• [What the task asks]: Give back the entire listing that follows, exactly.
-------
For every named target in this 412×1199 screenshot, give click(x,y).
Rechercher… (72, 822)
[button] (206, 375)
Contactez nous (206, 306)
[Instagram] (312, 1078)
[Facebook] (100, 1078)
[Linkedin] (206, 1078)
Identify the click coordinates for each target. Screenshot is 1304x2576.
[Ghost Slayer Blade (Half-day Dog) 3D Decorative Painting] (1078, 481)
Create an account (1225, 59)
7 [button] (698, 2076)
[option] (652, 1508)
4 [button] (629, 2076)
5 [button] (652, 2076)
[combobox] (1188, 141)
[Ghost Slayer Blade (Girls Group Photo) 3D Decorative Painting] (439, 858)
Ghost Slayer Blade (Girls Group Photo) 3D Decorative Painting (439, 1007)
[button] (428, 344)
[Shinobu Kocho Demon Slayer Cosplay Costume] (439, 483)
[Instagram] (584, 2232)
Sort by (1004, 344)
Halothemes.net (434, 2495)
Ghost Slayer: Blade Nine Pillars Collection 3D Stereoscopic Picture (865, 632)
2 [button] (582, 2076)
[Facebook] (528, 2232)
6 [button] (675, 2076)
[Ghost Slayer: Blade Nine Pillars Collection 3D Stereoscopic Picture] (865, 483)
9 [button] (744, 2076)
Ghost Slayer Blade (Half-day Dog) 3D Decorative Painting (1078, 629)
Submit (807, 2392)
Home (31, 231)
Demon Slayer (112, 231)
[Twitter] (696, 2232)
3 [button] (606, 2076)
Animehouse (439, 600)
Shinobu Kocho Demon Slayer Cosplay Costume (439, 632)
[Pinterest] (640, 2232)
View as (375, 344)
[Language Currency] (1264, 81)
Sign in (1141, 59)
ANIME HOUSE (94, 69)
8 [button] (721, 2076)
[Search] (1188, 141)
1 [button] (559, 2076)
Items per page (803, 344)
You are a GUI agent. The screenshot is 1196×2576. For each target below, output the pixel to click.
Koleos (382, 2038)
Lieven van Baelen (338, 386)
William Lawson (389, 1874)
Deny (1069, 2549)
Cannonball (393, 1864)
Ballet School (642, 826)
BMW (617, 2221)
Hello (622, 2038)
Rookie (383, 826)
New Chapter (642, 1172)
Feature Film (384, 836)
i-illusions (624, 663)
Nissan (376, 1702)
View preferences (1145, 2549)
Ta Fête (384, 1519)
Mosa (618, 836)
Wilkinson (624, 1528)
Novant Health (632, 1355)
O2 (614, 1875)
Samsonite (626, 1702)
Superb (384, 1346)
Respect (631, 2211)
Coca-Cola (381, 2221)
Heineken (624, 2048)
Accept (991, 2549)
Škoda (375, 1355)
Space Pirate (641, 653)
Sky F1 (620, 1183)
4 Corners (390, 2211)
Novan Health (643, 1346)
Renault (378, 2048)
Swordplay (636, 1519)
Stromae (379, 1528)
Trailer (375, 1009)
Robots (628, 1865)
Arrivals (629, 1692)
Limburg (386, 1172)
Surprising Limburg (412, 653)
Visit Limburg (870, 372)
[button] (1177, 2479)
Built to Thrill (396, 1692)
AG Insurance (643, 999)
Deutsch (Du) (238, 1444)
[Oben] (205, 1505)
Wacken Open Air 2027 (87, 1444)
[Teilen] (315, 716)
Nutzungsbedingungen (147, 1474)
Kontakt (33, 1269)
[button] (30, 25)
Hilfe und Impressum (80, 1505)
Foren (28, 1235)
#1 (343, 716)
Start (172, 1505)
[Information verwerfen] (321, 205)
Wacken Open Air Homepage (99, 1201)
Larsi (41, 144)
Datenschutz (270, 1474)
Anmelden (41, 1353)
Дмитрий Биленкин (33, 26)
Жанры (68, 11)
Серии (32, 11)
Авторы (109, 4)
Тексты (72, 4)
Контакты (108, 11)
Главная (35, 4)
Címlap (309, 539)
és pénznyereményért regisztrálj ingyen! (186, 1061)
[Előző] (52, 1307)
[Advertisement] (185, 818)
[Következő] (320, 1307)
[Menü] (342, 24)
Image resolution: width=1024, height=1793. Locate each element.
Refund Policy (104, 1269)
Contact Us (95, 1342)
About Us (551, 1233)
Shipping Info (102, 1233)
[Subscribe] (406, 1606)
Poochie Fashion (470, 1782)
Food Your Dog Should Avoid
-------
• [Expected answer]:
For every named target in this 412×1199 screenshot, give click(x,y).
Rechercher… (72, 822)
[button] (206, 375)
Contactez nous (206, 306)
[Instagram] (312, 1078)
[Facebook] (100, 1078)
[Linkedin] (206, 1078)
Identify the click coordinates for each target. Screenshot is 1304x2576.
[Ghost Slayer Blade (Half-day Dog) 3D Decorative Painting] (1078, 481)
Create an account (1225, 59)
7 [button] (698, 2076)
[option] (652, 1508)
4 [button] (629, 2076)
5 [button] (652, 2076)
[combobox] (1188, 141)
[Ghost Slayer Blade (Girls Group Photo) 3D Decorative Painting] (439, 858)
Ghost Slayer Blade (Girls Group Photo) 3D Decorative Painting (439, 1007)
[button] (428, 344)
[Shinobu Kocho Demon Slayer Cosplay Costume] (439, 483)
[Instagram] (584, 2232)
Sort by (1004, 344)
Halothemes.net (434, 2495)
Ghost Slayer: Blade Nine Pillars Collection 3D Stereoscopic Picture (865, 632)
2 [button] (582, 2076)
[Facebook] (528, 2232)
6 [button] (675, 2076)
[Ghost Slayer: Blade Nine Pillars Collection 3D Stereoscopic Picture] (865, 483)
9 [button] (744, 2076)
Ghost Slayer Blade (Half-day Dog) 3D Decorative Painting (1078, 629)
Submit (807, 2392)
Home (31, 231)
Demon Slayer (112, 231)
[Twitter] (696, 2232)
3 [button] (606, 2076)
Animehouse (439, 600)
Shinobu Kocho Demon Slayer Cosplay Costume (439, 632)
[Pinterest] (640, 2232)
View as (375, 344)
[Language Currency] (1264, 81)
Sign in (1141, 59)
ANIME HOUSE (94, 69)
8 [button] (721, 2076)
[Search] (1188, 141)
1 [button] (559, 2076)
Items per page (803, 344)
You are a GUI agent. The screenshot is 1196×2576. For each target below, output the pixel to click.
Koleos (382, 2038)
Lieven van Baelen (338, 386)
William Lawson (389, 1874)
Deny (1069, 2549)
Cannonball (393, 1864)
Ballet School (642, 826)
BMW (617, 2221)
Hello (622, 2038)
Rookie (383, 826)
New Chapter (642, 1172)
Feature Film (384, 836)
i-illusions (624, 663)
Nissan (376, 1702)
View preferences (1145, 2549)
Ta Fête (384, 1519)
Mosa (618, 836)
Wilkinson (624, 1528)
Novant Health (632, 1355)
O2 (614, 1875)
Samsonite (626, 1702)
Superb (384, 1346)
Respect (631, 2211)
Coca-Cola (381, 2221)
Heineken (624, 2048)
Accept (991, 2549)
Škoda (375, 1355)
Space Pirate (641, 653)
Sky F1 (620, 1183)
4 Corners (390, 2211)
Novan Health (643, 1346)
Renault (378, 2048)
Swordplay (636, 1519)
Stromae (379, 1528)
Trailer (375, 1009)
Robots (628, 1865)
Arrivals (629, 1692)
Limburg (386, 1172)
Surprising Limburg (412, 653)
Visit Limburg (870, 372)
[button] (1177, 2479)
Built to Thrill (396, 1692)
AG Insurance (643, 999)
Deutsch (Du) (238, 1444)
[Oben] (205, 1505)
Wacken Open Air 2027 (87, 1444)
[Teilen] (315, 716)
Nutzungsbedingungen (147, 1474)
Kontakt (33, 1269)
[button] (30, 25)
Hilfe und Impressum (80, 1505)
Foren (28, 1235)
#1 (343, 716)
Start (172, 1505)
[Information verwerfen] (321, 205)
Wacken Open Air Homepage (99, 1201)
Larsi (41, 144)
Datenschutz (270, 1474)
Anmelden (41, 1353)
Дмитрий Биленкин (33, 26)
Жанры (68, 11)
Серии (32, 11)
Авторы (109, 4)
Тексты (72, 4)
Контакты (108, 11)
Главная (35, 4)
Címlap (309, 539)
és pénznyereményért regisztrálj ingyen! (186, 1061)
[Előző] (52, 1307)
[Advertisement] (185, 818)
[Következő] (320, 1307)
[Menü] (342, 24)
Image resolution: width=1024, height=1793. Locate each element.
Refund Policy (104, 1269)
Contact Us (95, 1342)
About Us (551, 1233)
Shipping Info (102, 1233)
[Subscribe] (406, 1606)
Poochie Fashion (470, 1782)
Food Your Dog Should Avoid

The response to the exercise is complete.